Expulsé par Steve Freeling, la créature surnaturelle se change en une abomination terrifiante par une métamorphose en temps réelle très bien restituée à l'écran par l'équipe des effets spéciaux.

Modèle de la Grande Bête, tête en bas, pour POLTERGEIST 2 sculpté par Conny de FRIES.

Conny de FRIES à droite, en discussion avec GIGER.



La dernière phase de la métamorphose de la Grande Bête, absente du film, conçue par GIGER comme un mélange de crucifix renversé et de totem dont les faces grotesques représentent les visages des âmes damnées victimes du révérend Kane.

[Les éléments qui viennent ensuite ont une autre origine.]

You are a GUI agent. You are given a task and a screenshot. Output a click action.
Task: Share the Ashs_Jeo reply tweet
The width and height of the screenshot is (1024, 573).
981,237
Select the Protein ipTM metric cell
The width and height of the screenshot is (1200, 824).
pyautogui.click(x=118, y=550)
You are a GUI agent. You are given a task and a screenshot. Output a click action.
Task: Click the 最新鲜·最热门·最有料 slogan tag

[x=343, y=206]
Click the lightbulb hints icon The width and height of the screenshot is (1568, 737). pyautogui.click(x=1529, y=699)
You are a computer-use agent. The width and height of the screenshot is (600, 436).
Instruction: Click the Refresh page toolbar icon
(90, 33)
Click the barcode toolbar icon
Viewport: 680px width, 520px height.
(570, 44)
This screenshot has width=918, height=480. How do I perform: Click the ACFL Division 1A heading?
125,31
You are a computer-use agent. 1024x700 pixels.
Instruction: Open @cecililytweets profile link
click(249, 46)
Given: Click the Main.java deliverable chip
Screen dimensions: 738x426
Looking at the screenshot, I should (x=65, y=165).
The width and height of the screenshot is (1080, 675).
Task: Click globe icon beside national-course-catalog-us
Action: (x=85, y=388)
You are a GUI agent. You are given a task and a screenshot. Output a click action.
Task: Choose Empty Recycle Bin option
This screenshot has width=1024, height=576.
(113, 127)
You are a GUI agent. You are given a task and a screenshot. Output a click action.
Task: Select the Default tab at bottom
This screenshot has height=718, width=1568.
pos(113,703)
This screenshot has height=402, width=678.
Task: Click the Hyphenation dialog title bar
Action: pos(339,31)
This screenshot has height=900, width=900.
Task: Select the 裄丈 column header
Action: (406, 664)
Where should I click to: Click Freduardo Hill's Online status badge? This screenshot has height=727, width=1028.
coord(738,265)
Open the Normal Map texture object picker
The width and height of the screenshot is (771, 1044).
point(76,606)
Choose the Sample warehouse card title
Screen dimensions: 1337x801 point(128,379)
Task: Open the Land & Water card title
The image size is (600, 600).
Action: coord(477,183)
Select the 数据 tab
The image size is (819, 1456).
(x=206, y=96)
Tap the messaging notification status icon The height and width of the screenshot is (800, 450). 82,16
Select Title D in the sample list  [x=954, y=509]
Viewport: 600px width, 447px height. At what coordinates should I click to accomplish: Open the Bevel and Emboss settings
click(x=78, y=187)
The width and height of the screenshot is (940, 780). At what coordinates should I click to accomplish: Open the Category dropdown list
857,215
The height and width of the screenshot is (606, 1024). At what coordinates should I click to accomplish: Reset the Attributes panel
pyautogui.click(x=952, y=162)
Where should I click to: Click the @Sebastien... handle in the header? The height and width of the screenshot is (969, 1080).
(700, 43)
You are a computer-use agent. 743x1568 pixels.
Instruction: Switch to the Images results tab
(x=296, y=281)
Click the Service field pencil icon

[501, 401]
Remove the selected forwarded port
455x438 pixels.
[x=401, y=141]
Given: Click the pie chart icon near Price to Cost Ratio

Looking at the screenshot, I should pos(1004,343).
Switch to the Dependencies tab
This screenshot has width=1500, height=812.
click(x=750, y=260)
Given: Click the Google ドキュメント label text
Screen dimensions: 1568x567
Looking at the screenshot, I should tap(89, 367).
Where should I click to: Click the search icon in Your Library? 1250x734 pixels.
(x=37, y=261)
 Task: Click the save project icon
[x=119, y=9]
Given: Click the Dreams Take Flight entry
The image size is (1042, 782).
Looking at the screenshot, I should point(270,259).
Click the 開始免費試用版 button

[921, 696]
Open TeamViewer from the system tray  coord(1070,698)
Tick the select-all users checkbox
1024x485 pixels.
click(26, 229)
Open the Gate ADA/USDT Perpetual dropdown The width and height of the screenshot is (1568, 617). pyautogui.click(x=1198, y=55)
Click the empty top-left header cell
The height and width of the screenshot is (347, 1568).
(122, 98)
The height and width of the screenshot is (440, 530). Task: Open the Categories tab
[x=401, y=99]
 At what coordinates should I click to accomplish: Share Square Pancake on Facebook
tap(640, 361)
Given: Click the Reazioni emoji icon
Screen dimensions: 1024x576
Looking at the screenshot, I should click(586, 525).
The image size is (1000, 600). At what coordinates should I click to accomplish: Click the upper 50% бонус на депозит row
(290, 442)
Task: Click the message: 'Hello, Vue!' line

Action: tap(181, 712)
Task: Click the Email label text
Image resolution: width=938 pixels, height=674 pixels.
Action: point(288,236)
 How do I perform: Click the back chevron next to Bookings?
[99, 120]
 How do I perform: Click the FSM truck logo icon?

Le concept de la "Bête de fumée", l'entité spectrale telle que GIGER l'avait imaginée, dont le corps n'est pas sans évoquer celui d'un parasite, le Schistosome ou "douve du sang".
 L’artiste suisse s’avoua d’autant plus frustré qu’alors qu’il se consacrait à POLTERGEIST 2, il apprit qu’une suite d’ALIEN était en chantier et que son auteur, le réalisateur James CAMERON, avec le concours du créateur d’effets spéciaux Stan WINSTON, avaient souhaité se passer de ses services afin d’appliquer à la créature leurs propres concepts, notamment en concevant la Reine, une créature hexapode géante inspirée de celle existant chez les insectes sociaux. GIGER maugréa alors au sujet de POLTERGEIST 2 qu’il n’était « pas au travail pas sur le bon film ».
 Si GIGER conçut un démon pour le film japonais TOKYO, THE LAST METROPOLIS en 1988, nombre d’autres contributions au domaine du cinéma n’aboutirent pas. Il espérait la même année travailler de nouveau avec Ridley SCOTT sur DEAD RECKONING, renommé THE TRAIN, une histoire de train transportant des corps en animation suspendue dans lequel une créature humanoïde avec un cerveau modifié génétiquement semait la destruction. Malgré ses esquisses, le film ne vit pas le jour – même lorsque rebaptisé ultérieurement ISOBAR, une forme de vie végétale transgénique substituée au mutant, que devait affronter Sylvester STALLONE, fut construite en vain par Rick BAKER.
 Le metteur en scène de série B, William MALONE, qui avait mis en scène des créatures visiblement très inspirées d’ALIEN dans SCARED TO DEATH et sa suite SYNGENOR, ainsi que dans CREATURE (initialement nommé TITAN FIND), approcha GIGER en 1990 et le convainquit de s’investir dans des projets censés restituer fidèlement à l’écran son univers cauchemardesque. Dans THE MIRROR, un miroir triangulaire mène à un monde de créatures biomécaniques qui veulent féconder une femelle humaine. THE DEAD STAR devait plonger le spectateur dans un monde démoniaque où les morts sont ressuscités, sous la supervision d’un Satan doté de plusieurs faces et de gigantesques cornes. La modestie des budgets alloués à William MALONE laissait cependant entrevoir peu d’espoir que ces projets fort ambitieux puissent se concrétiser.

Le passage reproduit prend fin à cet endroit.